*Selected extract:*
***
1. Introduction

Insurance activities in Belgium can be undertaken by a Belgian company as well as by a foreign company either through a branch office or directly without any establishment in Belgium, provided that a licence has been obtained from the National Bank of Belgium (NBB).

The licence can only be obtained if certain criteria regarding solvency margins and organisation are met. The licence is granted for a branch or a group of branches of insurance undertakings.

Specific rules apply to insurance companies that undertake insurance activities in Belgium but are based in another Member State of the EEA. Such companies can operate with the licence obtained in their country of origin, but nevertheless need to observe Belgian legal provisions protecting the general good. Before the insurer commences activities in Belgium, its home country regulator must submit a file to the NBB. Although the supervision of these companies is based on the ‘home country control’ principle, the NBB retains the power of supervision over these companies and must inform the European Commission if certain measures are taken against such companies.
***
*Directions:*
[1] From the introduction on insurance activities in Belgium, set down word for word everything from "1. Introduction" down to "of insurance undertakings.".
[2] According to the introduction on insurance activities in Belgium, what must the home country regulator of an insurer based in another EEA Member State do before that insurer begins activities in Belgium?

*Material provided:*
***
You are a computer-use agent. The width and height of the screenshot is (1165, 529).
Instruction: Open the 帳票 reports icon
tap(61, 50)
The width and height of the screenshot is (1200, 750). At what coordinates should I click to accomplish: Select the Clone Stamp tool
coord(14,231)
***
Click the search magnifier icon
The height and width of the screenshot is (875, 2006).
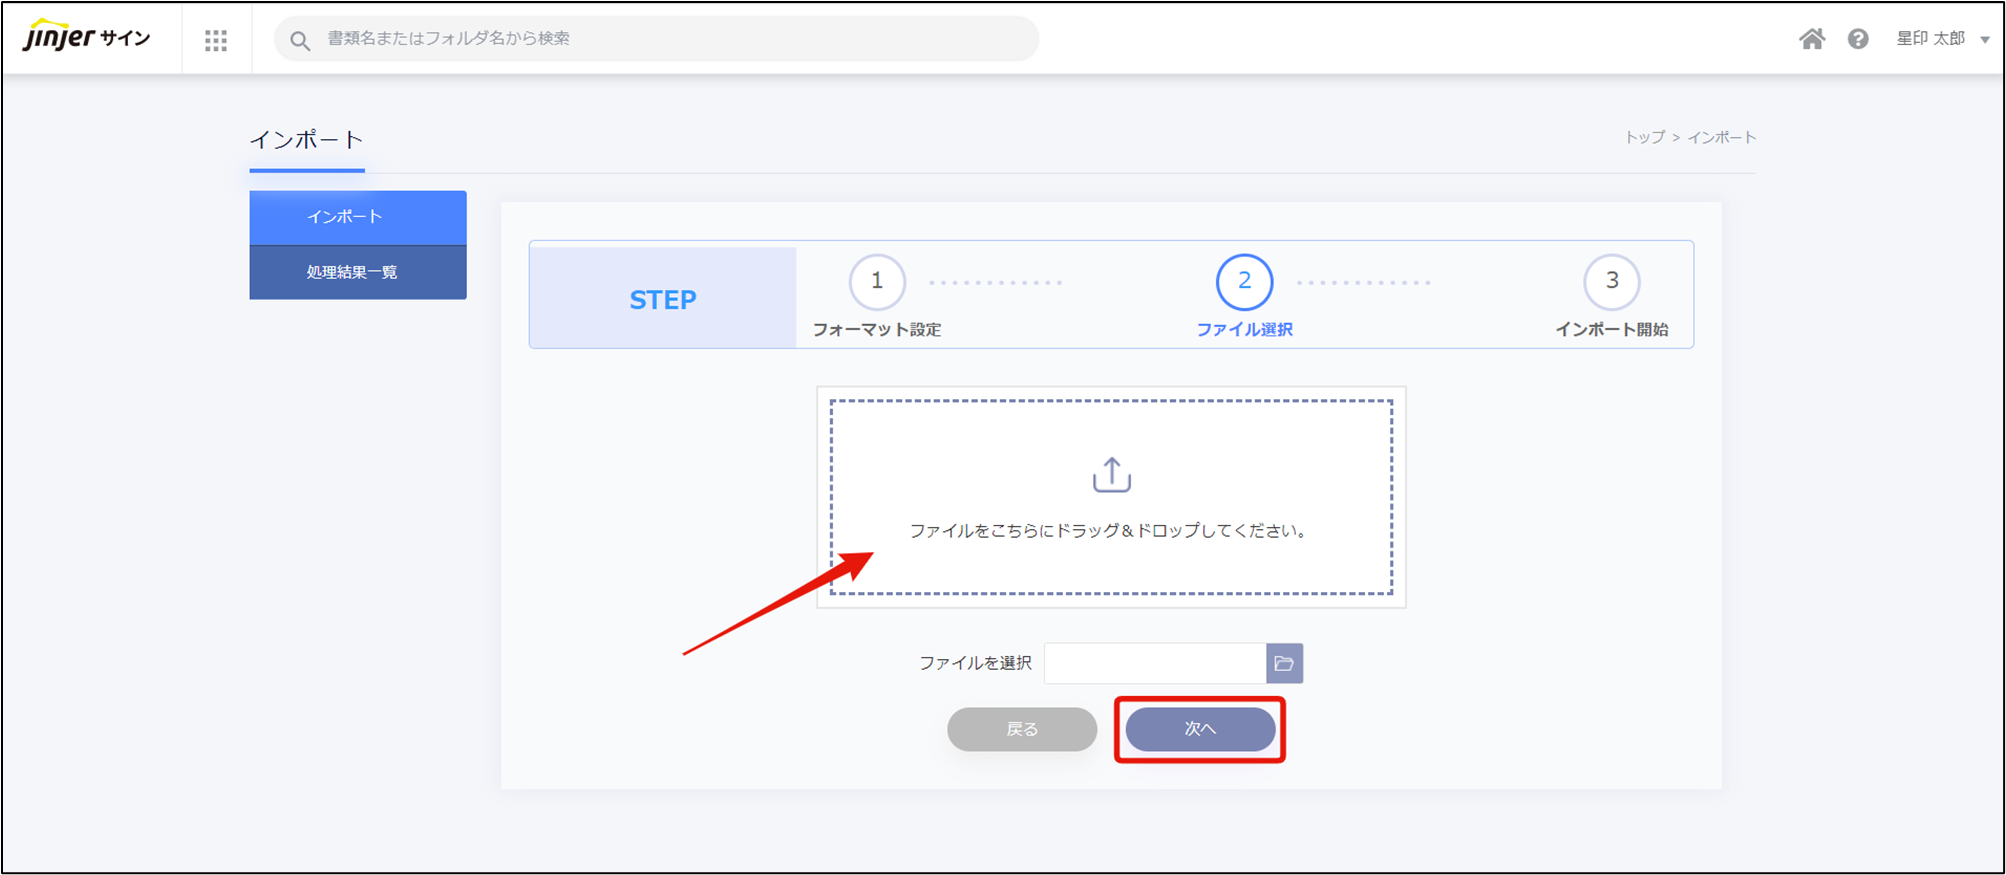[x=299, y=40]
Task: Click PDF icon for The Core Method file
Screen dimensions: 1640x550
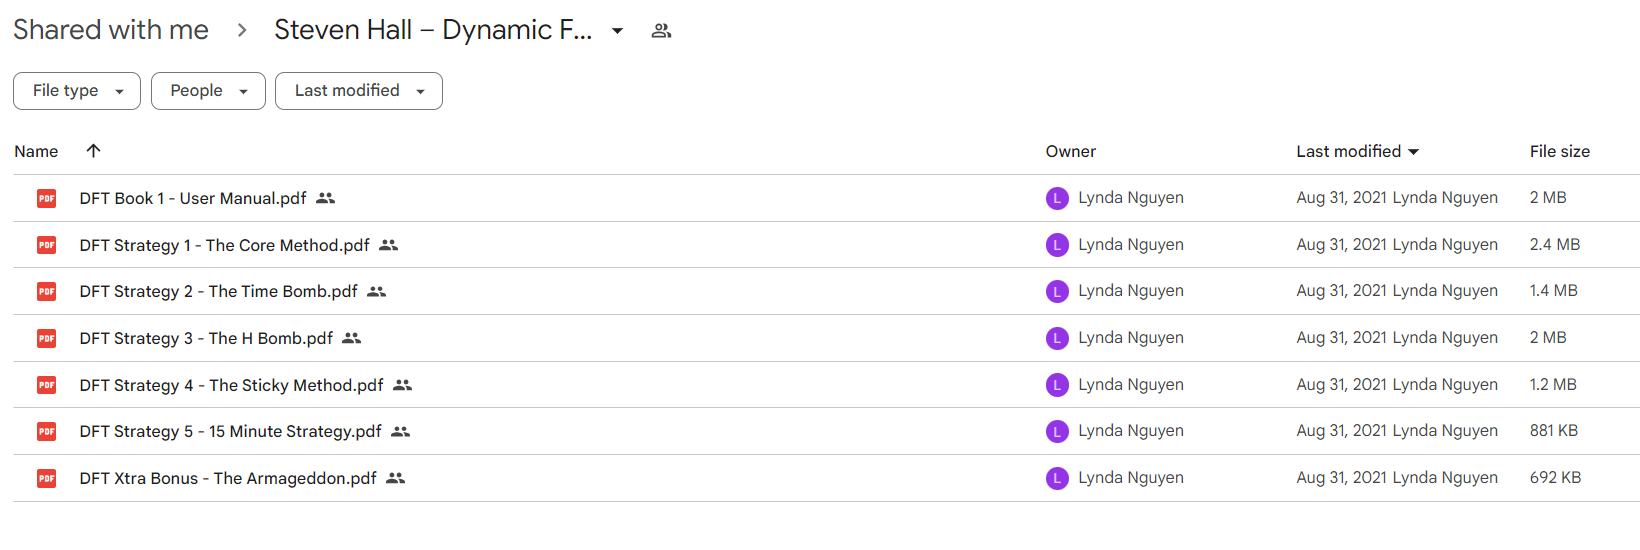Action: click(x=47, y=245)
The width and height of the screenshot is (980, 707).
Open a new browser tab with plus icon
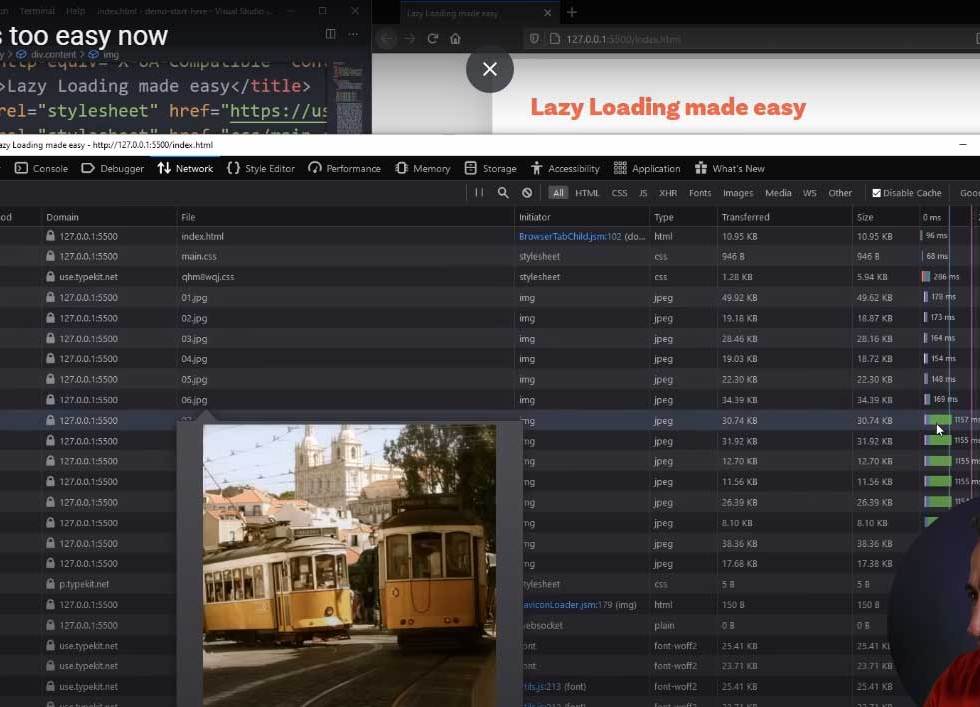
***
*Final answers:*
[1]
1. Introduction

Insurance activities in Belgium can be undertaken by a Belgian company as well as by a foreign company either through a branch office or directly without any establishment in Belgium, provided that a licence has been obtained from the National Bank of Belgium (NBB).

The licence can only be obtained if certain criteria regarding solvency margins and organisation are met. The licence is granted for a branch or a group of branches of insurance undertakings.

[2] It must submit a file to the National Bank of Belgium (NBB).